• _REQUIRED WORK_
Would you repeat the entries beneath, with nothing changed?

───── SOURCE RECORDS

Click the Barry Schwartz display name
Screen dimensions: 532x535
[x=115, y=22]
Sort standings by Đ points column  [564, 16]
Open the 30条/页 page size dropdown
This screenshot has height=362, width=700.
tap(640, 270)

──────────

• _EXERCISE RESPONSE_
Click the Barry Schwartz display name
Screen dimensions: 532x535
[x=115, y=22]
Sort standings by Đ points column  [564, 16]
Open the 30条/页 page size dropdown
This screenshot has height=362, width=700.
tap(640, 270)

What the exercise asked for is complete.